:: INSTRUCTIONS TO FOLLOW ::
Every line of the data should be output word for word.

━━━

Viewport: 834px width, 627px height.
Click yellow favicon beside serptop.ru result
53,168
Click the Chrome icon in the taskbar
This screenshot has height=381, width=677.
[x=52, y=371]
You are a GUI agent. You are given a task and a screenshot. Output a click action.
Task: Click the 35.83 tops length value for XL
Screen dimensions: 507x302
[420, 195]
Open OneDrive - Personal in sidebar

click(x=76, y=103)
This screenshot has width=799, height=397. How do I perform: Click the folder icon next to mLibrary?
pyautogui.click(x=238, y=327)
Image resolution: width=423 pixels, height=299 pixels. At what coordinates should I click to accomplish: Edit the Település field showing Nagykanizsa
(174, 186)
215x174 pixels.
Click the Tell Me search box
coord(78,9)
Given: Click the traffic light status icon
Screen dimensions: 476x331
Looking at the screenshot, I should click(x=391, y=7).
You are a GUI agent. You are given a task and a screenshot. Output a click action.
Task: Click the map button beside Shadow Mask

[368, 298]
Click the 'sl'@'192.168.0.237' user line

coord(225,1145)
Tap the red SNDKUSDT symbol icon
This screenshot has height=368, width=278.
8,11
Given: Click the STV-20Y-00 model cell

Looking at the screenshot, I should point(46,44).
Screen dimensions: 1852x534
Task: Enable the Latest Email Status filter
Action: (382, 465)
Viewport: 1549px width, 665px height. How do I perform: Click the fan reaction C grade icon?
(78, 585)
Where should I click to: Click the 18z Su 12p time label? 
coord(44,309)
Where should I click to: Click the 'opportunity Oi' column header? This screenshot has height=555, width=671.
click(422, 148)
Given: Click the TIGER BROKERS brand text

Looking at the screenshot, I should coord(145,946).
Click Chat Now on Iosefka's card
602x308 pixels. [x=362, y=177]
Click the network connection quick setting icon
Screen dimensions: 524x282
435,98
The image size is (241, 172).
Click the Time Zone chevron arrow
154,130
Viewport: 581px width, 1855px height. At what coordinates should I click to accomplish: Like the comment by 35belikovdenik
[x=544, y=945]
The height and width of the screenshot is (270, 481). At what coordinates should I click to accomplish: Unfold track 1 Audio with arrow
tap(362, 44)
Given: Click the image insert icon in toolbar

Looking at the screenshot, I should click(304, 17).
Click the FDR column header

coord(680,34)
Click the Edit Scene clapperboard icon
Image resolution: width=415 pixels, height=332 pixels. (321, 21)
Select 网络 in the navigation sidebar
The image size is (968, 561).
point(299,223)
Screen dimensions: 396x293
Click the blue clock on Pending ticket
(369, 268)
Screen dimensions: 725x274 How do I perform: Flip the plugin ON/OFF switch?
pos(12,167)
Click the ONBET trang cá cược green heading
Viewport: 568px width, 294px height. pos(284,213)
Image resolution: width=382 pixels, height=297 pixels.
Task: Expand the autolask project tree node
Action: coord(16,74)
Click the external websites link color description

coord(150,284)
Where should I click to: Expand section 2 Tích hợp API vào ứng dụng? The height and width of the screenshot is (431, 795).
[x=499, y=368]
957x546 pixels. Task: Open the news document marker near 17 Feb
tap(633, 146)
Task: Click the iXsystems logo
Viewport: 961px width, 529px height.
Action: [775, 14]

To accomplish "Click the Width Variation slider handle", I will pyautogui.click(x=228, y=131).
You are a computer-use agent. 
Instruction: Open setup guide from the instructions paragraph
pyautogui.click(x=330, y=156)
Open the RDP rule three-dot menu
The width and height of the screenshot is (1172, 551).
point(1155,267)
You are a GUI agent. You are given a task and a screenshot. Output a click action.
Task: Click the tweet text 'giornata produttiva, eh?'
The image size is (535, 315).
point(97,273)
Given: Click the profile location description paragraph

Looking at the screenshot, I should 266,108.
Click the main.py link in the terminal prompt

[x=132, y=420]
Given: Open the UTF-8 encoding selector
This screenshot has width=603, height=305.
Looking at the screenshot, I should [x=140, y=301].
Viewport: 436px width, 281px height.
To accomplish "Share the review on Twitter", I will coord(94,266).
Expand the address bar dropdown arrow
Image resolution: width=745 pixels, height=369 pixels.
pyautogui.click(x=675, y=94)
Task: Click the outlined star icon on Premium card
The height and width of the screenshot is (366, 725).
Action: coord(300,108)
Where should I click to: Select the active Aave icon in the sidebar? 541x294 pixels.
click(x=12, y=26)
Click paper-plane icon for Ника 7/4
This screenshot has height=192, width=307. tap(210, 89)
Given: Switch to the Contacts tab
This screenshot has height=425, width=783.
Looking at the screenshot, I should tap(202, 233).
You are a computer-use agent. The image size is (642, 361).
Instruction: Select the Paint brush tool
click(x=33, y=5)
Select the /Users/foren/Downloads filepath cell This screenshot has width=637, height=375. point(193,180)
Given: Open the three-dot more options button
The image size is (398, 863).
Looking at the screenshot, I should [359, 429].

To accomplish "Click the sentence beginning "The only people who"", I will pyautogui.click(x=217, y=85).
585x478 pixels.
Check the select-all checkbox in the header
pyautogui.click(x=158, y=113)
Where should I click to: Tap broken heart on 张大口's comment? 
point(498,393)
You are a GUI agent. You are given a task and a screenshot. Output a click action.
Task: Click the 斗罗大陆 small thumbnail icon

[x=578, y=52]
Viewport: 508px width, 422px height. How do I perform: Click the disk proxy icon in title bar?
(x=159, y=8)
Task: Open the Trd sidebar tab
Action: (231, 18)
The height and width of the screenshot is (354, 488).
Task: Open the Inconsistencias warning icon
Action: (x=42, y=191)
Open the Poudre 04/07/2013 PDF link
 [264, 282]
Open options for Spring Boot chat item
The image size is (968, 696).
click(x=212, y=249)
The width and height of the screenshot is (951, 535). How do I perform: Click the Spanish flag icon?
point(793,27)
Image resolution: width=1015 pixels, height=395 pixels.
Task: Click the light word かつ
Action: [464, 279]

━━━

:: WRITTEN SOLUTION ::
Viewport: 834px width, 627px height.
Click yellow favicon beside serptop.ru result
53,168
Click the Chrome icon in the taskbar
This screenshot has height=381, width=677.
[x=52, y=371]
You are a GUI agent. You are given a task and a screenshot. Output a click action.
Task: Click the 35.83 tops length value for XL
Screen dimensions: 507x302
[420, 195]
Open OneDrive - Personal in sidebar

click(x=76, y=103)
This screenshot has width=799, height=397. How do I perform: Click the folder icon next to mLibrary?
pyautogui.click(x=238, y=327)
Image resolution: width=423 pixels, height=299 pixels. At what coordinates should I click to accomplish: Edit the Település field showing Nagykanizsa
(174, 186)
215x174 pixels.
Click the Tell Me search box
coord(78,9)
Given: Click the traffic light status icon
Screen dimensions: 476x331
Looking at the screenshot, I should click(x=391, y=7).
You are a GUI agent. You are given a task and a screenshot. Output a click action.
Task: Click the map button beside Shadow Mask

[368, 298]
Click the 'sl'@'192.168.0.237' user line

coord(225,1145)
Tap the red SNDKUSDT symbol icon
This screenshot has height=368, width=278.
8,11
Given: Click the STV-20Y-00 model cell

Looking at the screenshot, I should point(46,44).
Screen dimensions: 1852x534
Task: Enable the Latest Email Status filter
Action: (382, 465)
Viewport: 1549px width, 665px height. How do I perform: Click the fan reaction C grade icon?
(78, 585)
Where should I click to: Click the 18z Su 12p time label? 
coord(44,309)
Where should I click to: Click the 'opportunity Oi' column header? This screenshot has height=555, width=671.
click(422, 148)
Given: Click the TIGER BROKERS brand text

Looking at the screenshot, I should coord(145,946).
Click Chat Now on Iosefka's card
602x308 pixels. [x=362, y=177]
Click the network connection quick setting icon
Screen dimensions: 524x282
435,98
The image size is (241, 172).
Click the Time Zone chevron arrow
154,130
Viewport: 581px width, 1855px height. At what coordinates should I click to accomplish: Like the comment by 35belikovdenik
[x=544, y=945]
The height and width of the screenshot is (270, 481). At what coordinates should I click to accomplish: Unfold track 1 Audio with arrow
tap(362, 44)
Given: Click the image insert icon in toolbar

Looking at the screenshot, I should click(304, 17).
Click the FDR column header

coord(680,34)
Click the Edit Scene clapperboard icon
Image resolution: width=415 pixels, height=332 pixels. (321, 21)
Select 网络 in the navigation sidebar
The image size is (968, 561).
point(299,223)
Screen dimensions: 396x293
Click the blue clock on Pending ticket
(369, 268)
Screen dimensions: 725x274 How do I perform: Flip the plugin ON/OFF switch?
pos(12,167)
Click the ONBET trang cá cược green heading
Viewport: 568px width, 294px height. pos(284,213)
Image resolution: width=382 pixels, height=297 pixels.
Task: Expand the autolask project tree node
Action: coord(16,74)
Click the external websites link color description

coord(150,284)
Where should I click to: Expand section 2 Tích hợp API vào ứng dụng? The height and width of the screenshot is (431, 795).
[x=499, y=368]
957x546 pixels. Task: Open the news document marker near 17 Feb
tap(633, 146)
Task: Click the iXsystems logo
Viewport: 961px width, 529px height.
Action: [775, 14]

To accomplish "Click the Width Variation slider handle", I will pyautogui.click(x=228, y=131).
You are a computer-use agent. 
Instruction: Open setup guide from the instructions paragraph
pyautogui.click(x=330, y=156)
Open the RDP rule three-dot menu
The width and height of the screenshot is (1172, 551).
point(1155,267)
You are a GUI agent. You are given a task and a screenshot. Output a click action.
Task: Click the tweet text 'giornata produttiva, eh?'
The image size is (535, 315).
point(97,273)
Given: Click the profile location description paragraph

Looking at the screenshot, I should 266,108.
Click the main.py link in the terminal prompt

[x=132, y=420]
Given: Open the UTF-8 encoding selector
This screenshot has width=603, height=305.
Looking at the screenshot, I should [x=140, y=301].
Viewport: 436px width, 281px height.
To accomplish "Share the review on Twitter", I will coord(94,266).
Expand the address bar dropdown arrow
Image resolution: width=745 pixels, height=369 pixels.
pyautogui.click(x=675, y=94)
Task: Click the outlined star icon on Premium card
The height and width of the screenshot is (366, 725).
Action: coord(300,108)
Where should I click to: Select the active Aave icon in the sidebar? 541x294 pixels.
click(x=12, y=26)
Click paper-plane icon for Ника 7/4
This screenshot has height=192, width=307. tap(210, 89)
Given: Switch to the Contacts tab
This screenshot has height=425, width=783.
Looking at the screenshot, I should tap(202, 233).
You are a computer-use agent. The image size is (642, 361).
Instruction: Select the Paint brush tool
click(x=33, y=5)
Select the /Users/foren/Downloads filepath cell This screenshot has width=637, height=375. point(193,180)
Given: Open the three-dot more options button
The image size is (398, 863).
Looking at the screenshot, I should [359, 429].

To accomplish "Click the sentence beginning "The only people who"", I will pyautogui.click(x=217, y=85).
585x478 pixels.
Check the select-all checkbox in the header
pyautogui.click(x=158, y=113)
Where should I click to: Tap broken heart on 张大口's comment? 
point(498,393)
You are a GUI agent. You are given a task and a screenshot. Output a click action.
Task: Click the 斗罗大陆 small thumbnail icon

[x=578, y=52]
Viewport: 508px width, 422px height. How do I perform: Click the disk proxy icon in title bar?
(x=159, y=8)
Task: Open the Trd sidebar tab
Action: (231, 18)
The height and width of the screenshot is (354, 488).
Task: Open the Inconsistencias warning icon
Action: (x=42, y=191)
Open the Poudre 04/07/2013 PDF link
 [264, 282]
Open options for Spring Boot chat item
The image size is (968, 696).
click(x=212, y=249)
The width and height of the screenshot is (951, 535). How do I perform: Click the Spanish flag icon?
point(793,27)
Image resolution: width=1015 pixels, height=395 pixels.
Task: Click the light word かつ
Action: [464, 279]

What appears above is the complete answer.